» **Entries provided**

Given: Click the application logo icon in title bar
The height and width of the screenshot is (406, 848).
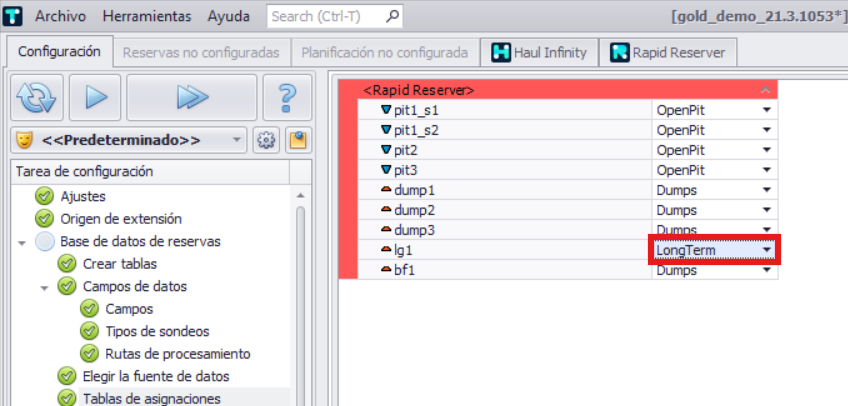Looking at the screenshot, I should 14,17.
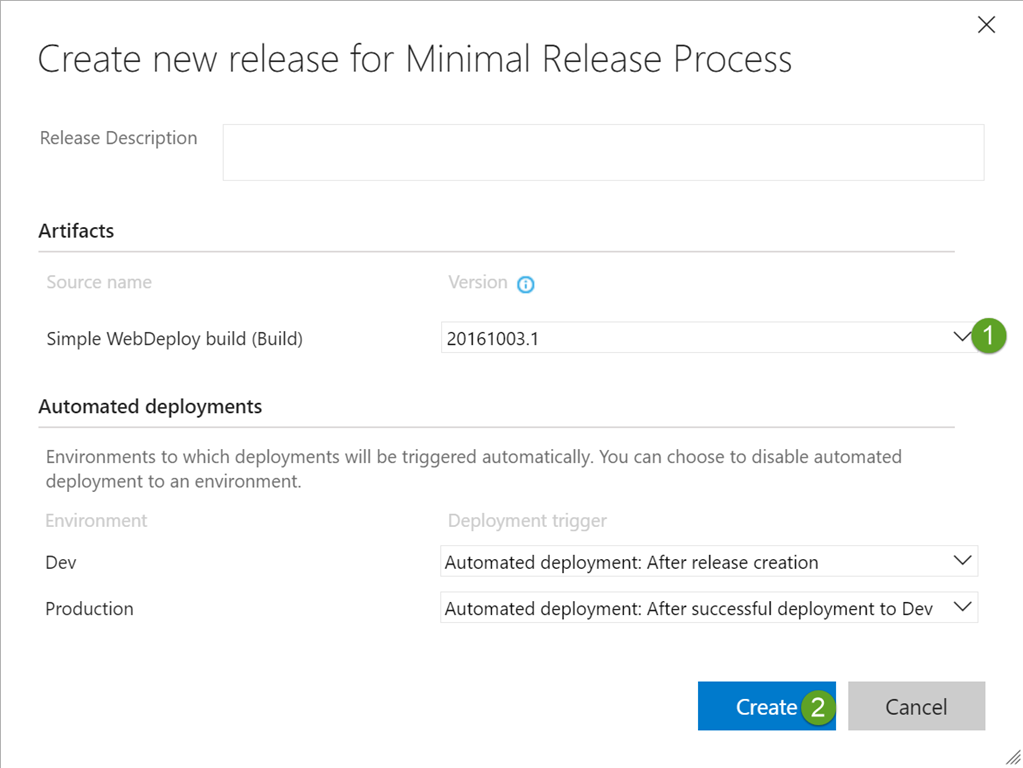Screen dimensions: 1023x768
Task: Click the info icon beside Version
Action: (x=526, y=284)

» **Exercise requirements**
Retype every entry word for word, but do not carry over the pictures.

» **Output for this task**
Given: Click the application logo icon in title bar
The height and width of the screenshot is (406, 848).
Looking at the screenshot, I should 14,17.
Screen dimensions: 1023x768
Task: Click the info icon beside Version
Action: (x=526, y=284)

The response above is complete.